横浜銀行と東日本銀行は、「経営統合の可能性を検討していることは事実だが、現時点で決定した事実はない。今後、開示すべき事実を決定した場合には速やかに公表いたします」と発表している。

金融庁は、地銀の再編を呼びかけ

地方銀行は地域のリーディングカンパニーとして、地域活性化に向けた融資などが期待されている。

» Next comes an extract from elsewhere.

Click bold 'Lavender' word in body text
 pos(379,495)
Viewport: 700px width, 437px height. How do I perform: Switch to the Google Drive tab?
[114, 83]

しかし、人口減少による経営悪化などから、その先行きが不安視されている。

2013年12月には、金融庁が10年後の人口予測と中小企業取引の採算を試算した資料を全地方銀行に配り、危機感を訴えた。

また、今年1月には、金融庁幹部が地方銀行の頭取に向けて、「経営統合などを経営課題として考えてほしい」と発言。また、金融庁幹部は「今年は答えを出す年にしてほしい」とも述べたという。

2014年10月1日には、「東京都民銀行」と「八千代銀行」が経営統合を行っている。今回の横浜銀行と東日本銀行の統合を受けて、今後、地方銀行の再編成が加速することが予想される。